■ **Pedido escrito 1**
Liste os adjetivos que o trecho sobre a série Billy the Kid usa para descrever o Billy de Tom Blyth na frase que fala em "presença autêntica".

+++ Trecho do texto

Um herói que amadurece junto com seu intérprete
Se a série cresce temporada após temporada, muito se deve à entrega de Tom Blyth. O ator britânico, que começou como um rosto novo no gênero, amadureceu em paralelo ao personagem. “À medida que cresci e me tornei um profissional melhor, Billy também cresceu”, disse ele recentemente. “Sinto que estou amadurecendo ao lado dele.”
Blyth se tornou um dos grandes achados de Billy the Kid. Ele faz 90% das próprias cenas de ação — cavalgadas, tiroteios, quedas — e hoje é elogiado pelos próprios dublês. “Na primeira temporada, eu achava que sabia o que estava fazendo. Agora me dizem que estou em nível profissional. Os wranglers até brincam que posso trabalhar com eles se a atuação falhar.”
Essa dedicação física se traduz em uma presença autêntica: seu Billy é ao mesmo tempo carismático e trágico, feroz e melancólico.

O faroeste como metáfora
Billy the Kid nunca foi sobre pistolas, mas sobre identidade. Ao revisitar uma das figuras mais controversas do Velho Oeste, Michael Hirst constrói uma parábola sobre o nascimento da América moderna — um país dividido entre o ideal de liberdade e o peso da violência. Billy é o arquétipo do herói americano: forjado pela exclusão, movido pela necessidade, e condenado pela própria fama.
À medida que a série se despede, fica claro que seu legado não será o das grandes audiências, mas o da coerência artística. Billy the Kid é, afinal, um faroeste que fala sobre nós mesmos — sobre o que o mito revela e o que ele tenta esconder.
E talvez seja essa a maior ironia de todas: que, ao humanizar o pistoleiro mais famoso dos Estados Unidos, Billy the Kid tenha se tornado um dos retratos mais honestos do que é ser americano — ou, em última instância, humano.

++++++

■ **Pedido escrito 2**
Extraia dos registros todas as linhas que contêm a palavra "click", considerando a diferença entre maiúsculas e minúsculas.

+++ Registros brutos

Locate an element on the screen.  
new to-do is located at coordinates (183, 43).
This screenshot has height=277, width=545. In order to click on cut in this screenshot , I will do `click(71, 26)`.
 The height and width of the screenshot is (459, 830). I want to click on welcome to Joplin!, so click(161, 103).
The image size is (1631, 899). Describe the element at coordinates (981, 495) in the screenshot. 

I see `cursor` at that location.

++++++
+++ Registros brutos

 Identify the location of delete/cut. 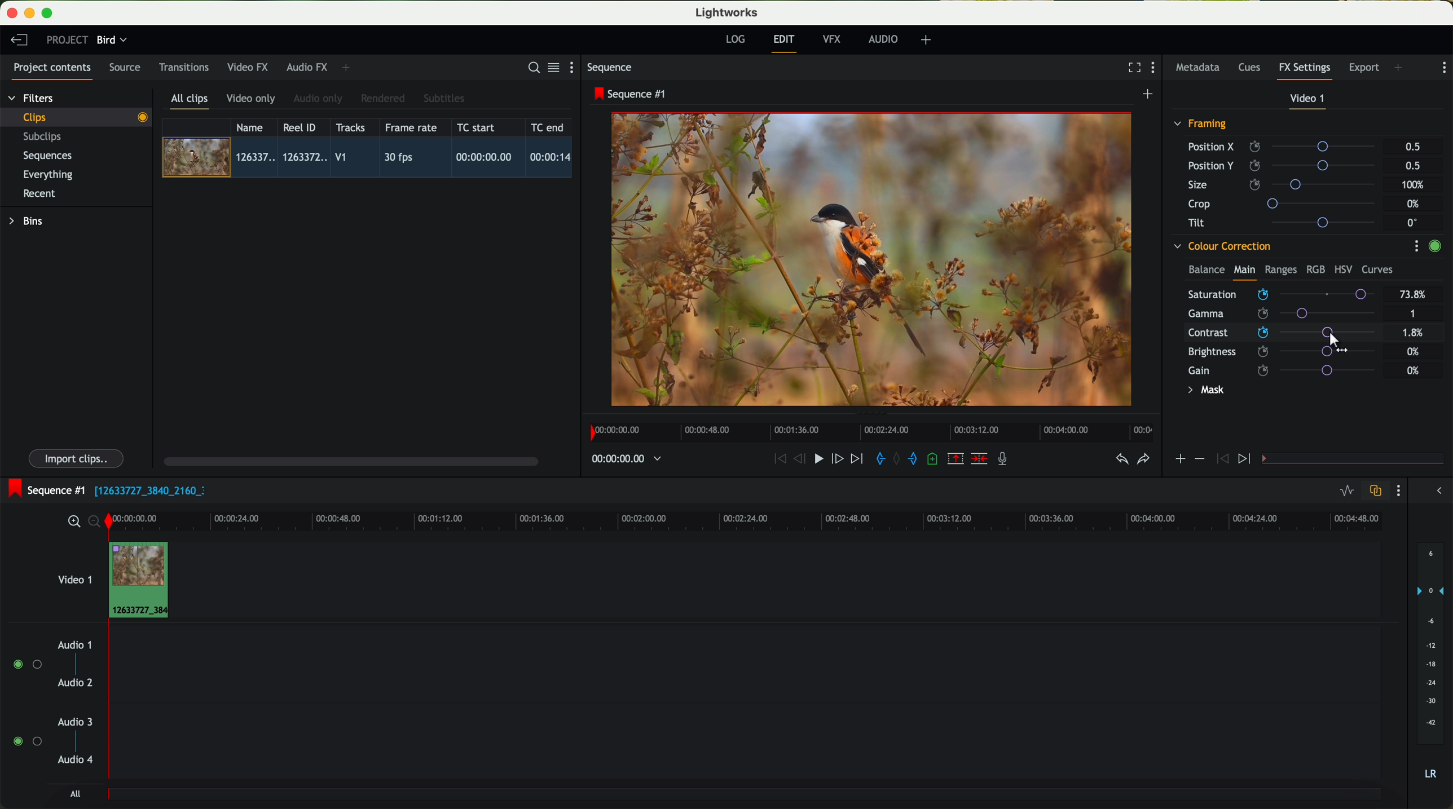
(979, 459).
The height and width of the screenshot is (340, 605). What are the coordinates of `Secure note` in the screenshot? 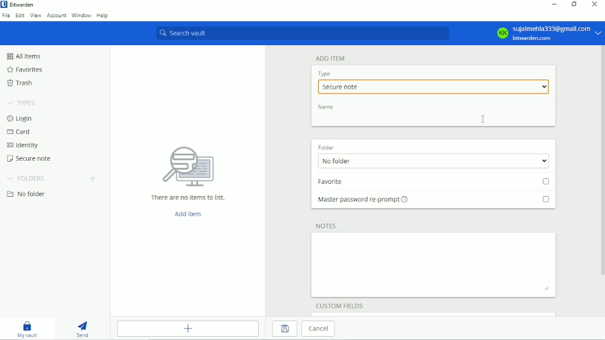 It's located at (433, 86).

++++++

■ **Resposta da tarefa 1**
carismático, trágico, feroz, melancólico

■ **Resposta da tarefa 2**
This screenshot has height=277, width=545. In order to click on cut in this screenshot , I will do `click(71, 26)`.
 The height and width of the screenshot is (459, 830). I want to click on welcome to Joplin!, so click(161, 103).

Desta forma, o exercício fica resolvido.